-- start of DOCUMENT --

# Remove Cinemax penny Offer



## quizzer (Aug 29, 2006)

How do we remove the cinemax for a penny offer if its expiring soon? Can we do it online? If so please tell me the process.


----------



## tcatdbs (Jul 10, 2008)

I did it by calling, I wanted to be sure they turned it off without the $5 downgrade fee. They did.


----------



## 722921 (Jan 3, 2008)

Why and when. I'd let it expire and pay one month rather than terminate early. Mine has been expiring for a very long time now.


----------



## phrelin (Jan 18, 2007)

722921 said:


> Why and when. I'd let it expire and pay one month rather than terminate early. Mine has been expiring for a very long time now.


Yeah, mine's been going on forever, it seems like. I know it's been more than two years, so until I'm charged I'm not going to say anything. Since my bill "arrives" many days before the period I'm being billed for I'll wait until I'm charged and then cancel. Even if I must pay the $5, it would be worth it.


----------



## tcatdbs (Jul 10, 2008)

You'd be paying $18 for the extra month ($13 +$5), to me not worth it. But unless they notify you as they did me, I'd keep it until they do.

-- end of DOCUMENT --
-- start of EXTRACTED INFORMATION --

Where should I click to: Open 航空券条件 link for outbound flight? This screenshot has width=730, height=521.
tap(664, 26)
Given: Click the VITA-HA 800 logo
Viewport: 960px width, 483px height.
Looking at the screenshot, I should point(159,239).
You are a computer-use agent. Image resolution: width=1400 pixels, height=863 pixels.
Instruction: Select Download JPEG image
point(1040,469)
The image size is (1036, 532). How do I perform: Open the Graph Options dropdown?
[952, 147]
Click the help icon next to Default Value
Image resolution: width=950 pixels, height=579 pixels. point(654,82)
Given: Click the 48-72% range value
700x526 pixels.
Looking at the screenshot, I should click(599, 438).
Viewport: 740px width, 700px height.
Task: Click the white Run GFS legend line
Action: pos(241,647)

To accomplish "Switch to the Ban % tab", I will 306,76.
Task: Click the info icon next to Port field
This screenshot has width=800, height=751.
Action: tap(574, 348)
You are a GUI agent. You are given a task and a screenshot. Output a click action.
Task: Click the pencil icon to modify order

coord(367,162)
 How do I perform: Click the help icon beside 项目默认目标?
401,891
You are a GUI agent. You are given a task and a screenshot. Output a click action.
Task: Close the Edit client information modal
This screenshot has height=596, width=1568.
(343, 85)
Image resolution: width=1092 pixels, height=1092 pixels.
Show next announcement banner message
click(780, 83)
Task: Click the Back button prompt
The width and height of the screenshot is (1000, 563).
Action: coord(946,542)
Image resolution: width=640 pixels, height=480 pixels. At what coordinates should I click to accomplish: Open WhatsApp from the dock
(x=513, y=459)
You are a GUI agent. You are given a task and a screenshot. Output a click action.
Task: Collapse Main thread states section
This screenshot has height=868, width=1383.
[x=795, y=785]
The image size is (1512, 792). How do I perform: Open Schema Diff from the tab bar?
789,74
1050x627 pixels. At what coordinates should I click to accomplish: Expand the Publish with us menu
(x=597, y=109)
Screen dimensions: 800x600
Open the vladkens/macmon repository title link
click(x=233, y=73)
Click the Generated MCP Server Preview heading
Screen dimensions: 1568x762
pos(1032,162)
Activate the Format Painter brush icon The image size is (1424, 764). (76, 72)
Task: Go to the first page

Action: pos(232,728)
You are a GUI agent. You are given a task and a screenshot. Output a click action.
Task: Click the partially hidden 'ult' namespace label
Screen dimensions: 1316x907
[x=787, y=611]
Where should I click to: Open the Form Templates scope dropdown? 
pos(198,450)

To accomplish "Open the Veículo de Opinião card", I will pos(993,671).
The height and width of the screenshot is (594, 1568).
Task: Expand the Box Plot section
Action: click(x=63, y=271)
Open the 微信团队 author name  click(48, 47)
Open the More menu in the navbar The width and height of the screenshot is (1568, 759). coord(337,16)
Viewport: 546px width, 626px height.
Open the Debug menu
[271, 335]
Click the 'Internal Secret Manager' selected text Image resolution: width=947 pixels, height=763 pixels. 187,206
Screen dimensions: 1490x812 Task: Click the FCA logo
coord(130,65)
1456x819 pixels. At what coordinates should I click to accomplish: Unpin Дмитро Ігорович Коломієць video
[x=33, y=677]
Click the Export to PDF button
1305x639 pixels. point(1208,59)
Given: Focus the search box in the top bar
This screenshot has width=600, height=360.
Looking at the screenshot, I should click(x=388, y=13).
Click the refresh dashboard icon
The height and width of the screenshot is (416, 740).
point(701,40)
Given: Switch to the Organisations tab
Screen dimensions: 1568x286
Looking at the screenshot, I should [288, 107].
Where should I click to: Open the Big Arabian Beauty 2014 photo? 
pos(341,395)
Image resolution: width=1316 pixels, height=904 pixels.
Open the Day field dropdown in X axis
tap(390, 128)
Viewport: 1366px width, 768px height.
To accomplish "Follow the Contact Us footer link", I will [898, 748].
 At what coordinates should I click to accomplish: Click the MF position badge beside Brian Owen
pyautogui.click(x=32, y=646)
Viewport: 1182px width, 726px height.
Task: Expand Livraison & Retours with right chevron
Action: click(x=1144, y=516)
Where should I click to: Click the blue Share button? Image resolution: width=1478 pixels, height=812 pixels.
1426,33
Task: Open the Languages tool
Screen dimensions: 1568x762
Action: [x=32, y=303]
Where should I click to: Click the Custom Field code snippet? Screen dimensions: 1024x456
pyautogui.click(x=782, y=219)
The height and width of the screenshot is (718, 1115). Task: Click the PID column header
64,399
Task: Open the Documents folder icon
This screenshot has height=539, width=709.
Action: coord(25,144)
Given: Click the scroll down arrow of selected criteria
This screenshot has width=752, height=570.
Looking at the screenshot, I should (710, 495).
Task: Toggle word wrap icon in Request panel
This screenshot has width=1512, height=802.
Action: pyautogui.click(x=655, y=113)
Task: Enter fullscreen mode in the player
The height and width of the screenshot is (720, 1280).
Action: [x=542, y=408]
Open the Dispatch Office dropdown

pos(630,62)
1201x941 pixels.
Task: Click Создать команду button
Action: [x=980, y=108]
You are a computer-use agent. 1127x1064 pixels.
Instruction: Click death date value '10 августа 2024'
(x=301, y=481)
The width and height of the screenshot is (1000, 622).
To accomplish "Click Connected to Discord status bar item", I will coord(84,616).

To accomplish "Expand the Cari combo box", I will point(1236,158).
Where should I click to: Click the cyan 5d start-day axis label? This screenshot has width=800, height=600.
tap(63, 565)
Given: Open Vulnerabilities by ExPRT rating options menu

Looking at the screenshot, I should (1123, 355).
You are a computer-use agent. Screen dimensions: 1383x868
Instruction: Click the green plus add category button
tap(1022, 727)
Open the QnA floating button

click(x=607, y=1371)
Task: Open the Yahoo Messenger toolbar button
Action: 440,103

-- end of EXTRACTED INFORMATION --

Copy the passage of the Cinemax offer thread above from "## quizzer (Aug" to "fee. They did.", word for word.

## quizzer (Aug 29, 2006)

How do we remove the cinemax for a penny offer if its expiring soon? Can we do it online? If so please tell me the process.


----------



## tcatdbs (Jul 10, 2008)

I did it by calling, I wanted to be sure they turned it off without the $5 downgrade fee. They did.